- Nie można narzucać rzeczy tak bardzo wrażliwej i tak bardzo ważnej jak przyjęcie uchodźców - powiedział na konferencji prasowej w Kielcach szef MSZ Grzegorz Schetyna. Najbliższe dni mogą zdecydować o tym jaki kształt będzie miało rozwiązanie problemu fali uchodźców w Europie.
- To dni kluczowej dla tej kwestii - powiedział Grzegorz Schetyna mając na myśli poniedziałkowe spotkanie ministrów spraw zagranicznych Grupy Wyszehradzkiej, wtorkowe spotkanie ministrów spraw wewnętrznych Unii Europejskiej oraz środowy nadzwyczajny szczyt Unii.
Spotkanie ministrów spraw wewnętrznych szef polskiej dyplomacji nazwał "tym, które będzie podejmować te ostateczne decyzje".
Grupa Wyszehradzka nie zmieni swojego stanowiska
Grzegorz Schetyna stwierdził, że raczej nie ma mowy o złagodzeniu stanowiska Grupy Wyszehradzkiej w sprawie narzucania wszystkim krajom UE obowiązkowych kwot uchodźców. - Będziemy mówić o braku automatyzmu, żeby zbudować taką sytuacje, że to kraje powinny decydować, ilu uchodźców przyjąć - powiedział Grzegorz Schetyna.
- Narzucanie kwot jest w moim przekonaniu antyeuropejskie, nie jest solidarne - powiedział Schetyna. Dodał, że poszczególne kraje europejskie mają bardzo różne doświadczenie w przyjmowania imigrantów. Inne doświadczenie ma Szwecja czy Niemcy, a w zupełnie innej sytuacji są kraje Grupy Wyszehradzkiej czy kraje bałtyckie.
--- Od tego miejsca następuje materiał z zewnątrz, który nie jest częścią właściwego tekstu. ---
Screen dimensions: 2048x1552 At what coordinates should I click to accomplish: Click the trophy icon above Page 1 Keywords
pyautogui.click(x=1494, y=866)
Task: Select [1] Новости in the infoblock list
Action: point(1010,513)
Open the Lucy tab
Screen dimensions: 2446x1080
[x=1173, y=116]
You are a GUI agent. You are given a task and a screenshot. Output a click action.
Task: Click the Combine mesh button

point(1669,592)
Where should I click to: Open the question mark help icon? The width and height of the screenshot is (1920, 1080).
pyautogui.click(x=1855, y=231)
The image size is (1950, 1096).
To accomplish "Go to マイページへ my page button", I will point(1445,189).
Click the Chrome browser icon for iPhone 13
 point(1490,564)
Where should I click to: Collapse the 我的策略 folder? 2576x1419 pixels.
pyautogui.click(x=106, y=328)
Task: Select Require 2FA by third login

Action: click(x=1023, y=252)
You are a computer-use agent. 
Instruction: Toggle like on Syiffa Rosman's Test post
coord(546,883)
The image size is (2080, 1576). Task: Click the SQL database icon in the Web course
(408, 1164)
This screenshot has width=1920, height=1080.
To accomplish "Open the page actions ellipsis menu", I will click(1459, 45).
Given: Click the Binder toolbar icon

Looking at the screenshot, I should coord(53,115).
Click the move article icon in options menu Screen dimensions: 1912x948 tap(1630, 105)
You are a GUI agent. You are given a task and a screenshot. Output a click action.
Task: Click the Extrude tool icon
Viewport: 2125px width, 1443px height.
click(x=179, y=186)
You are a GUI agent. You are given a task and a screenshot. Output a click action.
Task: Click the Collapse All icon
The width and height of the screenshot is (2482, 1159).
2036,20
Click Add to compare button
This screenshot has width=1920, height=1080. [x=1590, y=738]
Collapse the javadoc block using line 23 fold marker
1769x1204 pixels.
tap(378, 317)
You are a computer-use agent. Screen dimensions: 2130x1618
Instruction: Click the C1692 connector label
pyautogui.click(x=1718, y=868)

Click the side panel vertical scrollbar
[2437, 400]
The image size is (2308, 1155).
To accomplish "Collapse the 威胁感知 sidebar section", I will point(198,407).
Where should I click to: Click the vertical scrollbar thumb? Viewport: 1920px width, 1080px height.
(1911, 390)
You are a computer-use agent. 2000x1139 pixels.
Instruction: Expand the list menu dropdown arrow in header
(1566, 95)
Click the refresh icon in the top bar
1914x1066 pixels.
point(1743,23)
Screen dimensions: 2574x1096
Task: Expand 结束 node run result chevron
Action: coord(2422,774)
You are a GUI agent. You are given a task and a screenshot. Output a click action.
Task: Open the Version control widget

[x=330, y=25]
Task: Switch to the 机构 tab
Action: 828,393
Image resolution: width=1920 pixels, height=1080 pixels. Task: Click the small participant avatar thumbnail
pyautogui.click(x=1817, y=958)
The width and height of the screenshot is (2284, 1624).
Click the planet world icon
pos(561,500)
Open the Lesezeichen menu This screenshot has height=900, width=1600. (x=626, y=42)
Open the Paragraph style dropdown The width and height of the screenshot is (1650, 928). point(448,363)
- Nie można narzucać rzeczy tak bardzo wrażliwej i tak bardzo ważnej jak przyjęcie uchodźców - podkreślił Schetyna.
Schetyna ma nadzieję, że nie dojdzie do głosowania
Polski Minister Spraw Zagranicznych powiedział, że ma nadzieję iż nie dojdzie do sytuacji, w której na drodze głosowania zostanie ustalony sposób rozwiązania kryzysu imigracyjnego. - Mam nadzieję, że nie dojdzie do głosowania i te nasze argumenty zostaną przyjęte - stwierdził szef MSZ.
Minister zapowiedział, że jeśli automatyzm w kwestii uchodźców zostanie narzucony głosowaniem, to trzeba będzie zastanowić się nad dalszymi działaniami. - Wtedy to będzie temat do poważnej analizy - jak spowodować, aby nie być zakładnikiem takich twardych decyzji. Unia Europejska nie powstawała przecież po to, żeby coś przegłosowywać, żeby coś komuś narzucać - powiedział szef polskiej dyplomacji.
- Na pewno będzie tak, że to będzie nasza decyzja. Będziemy Europę skutecznie przekonywać, że to my zdecydujemy ilu (uchodźców - red.) możemy i ilu chcemy wziąć - zapowiedział szef MSZ.
Schetyna zwrócił też uwagę, że od Unii Europejskiej oczekujemy kompleksowego rozwiązania problemu uchodźców. - Nie można dzielić tylko imigrantów, którzy tu są, bo zaraz pojawią się setki tysięcy następnych. Trzeba zdawać sobie z tego sprawę, trzeba myśleć o konsekwencjach zdarzeń - powiedział Grzegorz Schetyna.